Following on from the discussion last week on twitter about paid/unpaid internships in performance analysis, Paul Brand (Head of Performance Analysis at Blackburn Rovers) wanted to offer his thoughts on the Blackburn’s Internship Programme. I sat down with him earlier this week and asked him to explain the scheme at Blackburn and to get an idea of how successful or otherwise it has been.
RC: How long have you been running your internship programme?
PB: We are now entering our 4th season of utilising interns to enhance our First Team Performance Analysis Department here at Blackburn Rovers Football Club.
RC: How many interns have you had in that time?
PB: Over the last 3-4 years, we’ve had 8 interns in total work within the department. For us, having this internship agreement in place has allowed us to expand the department from 3 people to 5 and as a result, provide a more comprehensive analysis service to the staff and players at Blackburn Rovers.
Of the 8 interns that have worked in the department, 6 have now left the club and we have 2 currently in place.
RC: Can you give me an idea of your internship programme this season?
PB: Our current programme is a 2-year internship. The intern works the first season without payment (no expenses provided) with a payment then provided in the second season. I won’t disclose the figure of this 2nd season payment but while it isn’t a large amount of money; we feel it strikes the correct balance in rewarding the intern, sustaining them personally through their second season and ensuring that we can keep these talented young analysts for more than one season. In the first 2 seasons of utilising interns, we did provide expenses as it was only a 1-season agreement. What we found was that once the club were providing expenses, it was hard thereafter to provide an additional payment to a 2nd season intern. The reason to provide nothing in the way of payment/expenses in the first season and then providing a considerable payment in the second season came as a result of this. This agreement is working for us and both the past and current interns have been happy with these agreements.
RC: What type of hours are the interns required to work?
PB: When recruiting, we first of all communicate this plan with any potential intern thus making sure that anyone willing to commit themselves to our club for 2 years is fully aware of the financial rewards. The interns are provided with breakfast and lunch free of charge and do receive initialled training kit and all of the relevant clothing required to work outside and travel with the team. They are generally required to work Mon-Fri (8:30am-5:00pm) although we do utilise them at weekends on match days, also sometimes late at night for both first team and reserve team fixtures. Our interns have been required to travel with the teams, stay in the hotels and be completely responsible for the entire analysis process whilst away.

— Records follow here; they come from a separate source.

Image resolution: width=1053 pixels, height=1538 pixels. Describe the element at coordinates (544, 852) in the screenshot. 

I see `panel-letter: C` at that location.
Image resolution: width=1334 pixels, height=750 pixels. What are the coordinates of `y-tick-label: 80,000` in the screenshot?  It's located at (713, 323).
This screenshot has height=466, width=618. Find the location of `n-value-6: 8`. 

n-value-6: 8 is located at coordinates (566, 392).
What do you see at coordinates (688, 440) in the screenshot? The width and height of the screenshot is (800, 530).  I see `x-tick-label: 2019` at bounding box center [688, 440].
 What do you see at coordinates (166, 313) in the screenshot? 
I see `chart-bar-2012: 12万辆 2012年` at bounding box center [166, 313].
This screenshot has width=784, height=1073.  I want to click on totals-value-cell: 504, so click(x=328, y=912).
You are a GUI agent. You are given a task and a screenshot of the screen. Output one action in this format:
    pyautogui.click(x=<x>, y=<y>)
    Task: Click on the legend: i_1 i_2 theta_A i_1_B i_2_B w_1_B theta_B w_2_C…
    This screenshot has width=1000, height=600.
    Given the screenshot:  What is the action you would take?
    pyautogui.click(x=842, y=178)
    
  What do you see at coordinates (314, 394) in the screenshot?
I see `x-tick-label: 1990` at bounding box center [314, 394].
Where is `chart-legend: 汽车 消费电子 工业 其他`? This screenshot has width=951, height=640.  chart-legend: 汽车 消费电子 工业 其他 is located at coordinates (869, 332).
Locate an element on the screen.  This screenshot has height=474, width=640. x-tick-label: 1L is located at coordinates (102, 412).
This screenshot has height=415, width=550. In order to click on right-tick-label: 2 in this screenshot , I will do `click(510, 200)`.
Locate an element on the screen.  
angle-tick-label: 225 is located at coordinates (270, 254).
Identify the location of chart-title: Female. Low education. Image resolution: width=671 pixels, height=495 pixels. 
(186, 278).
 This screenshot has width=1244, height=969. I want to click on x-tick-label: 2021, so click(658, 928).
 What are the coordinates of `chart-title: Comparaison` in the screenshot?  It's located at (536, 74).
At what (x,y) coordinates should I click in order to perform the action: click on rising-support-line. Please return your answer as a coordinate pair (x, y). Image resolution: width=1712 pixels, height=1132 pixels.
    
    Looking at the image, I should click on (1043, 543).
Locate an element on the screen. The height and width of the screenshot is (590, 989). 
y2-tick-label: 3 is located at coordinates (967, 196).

We try and strike a balance of providing them with all of the experience possible during the 2 years whilst allowing flexibility in days/time off to work and earn themselves money from their part-time jobs.
RC: What responsibility does a 2nd year intern have?
PB: Our current 2nd year intern is assigned to our U21 (Reserve) team. Allowing the intern this level of responsibility with one team is essential in improving their skills and experience to a level that will then make them a top candidate when applying for full time positions once the 2 years are up. This point has recently been proven with the intern, who covered our U21 team last year, having recently being offered several full time and salaried positions during the close season.
RC: Are many of the interns you’ve had over the last 3/4 years still working as Performance Analysts?
PB: Of the 8 interns who have worked in the department, apart from the 2 we currently have (one first year and one second year), 5 of the other 6 are now currently full-time, salaried employees within Premier League and Championship clubs with the other currently completing a Masters degree at University. It’s worth noting that all of these interns only completed one season as an intern and therefore never received any payment from the club with 5 of the 6 receiving travel expenses only.
RC: That’s a great conversion rate.
PB: This level of success reflects well on both the individuals and the club. This level of employment rate coming out of our internship shows that although none of these interns received any payment during their time here, what they learned and the experience they gained has been crucial in securing them full time employment within professional football clubs.
RC: Have you any other thoughts on the paid v’s unpaid discussion?
PB: If as a club we were in the position to provide 5 salaries and therefore have 5, full time, salaried members of staff within the department then this would be the ideal scenario. That isn’t possible however hence the reason to utilise interns. While I don’t think its right to take advantage of people willing to work for little or no payment, what we provide here at Blackburn Rovers is an education and the experience to then gain employment within the industry. In my opinion, if an intern is to be utilised to the benefit of the club, then the relationship must be 2-way and an education, the relevant experience and also help finding full-time employment should be provided.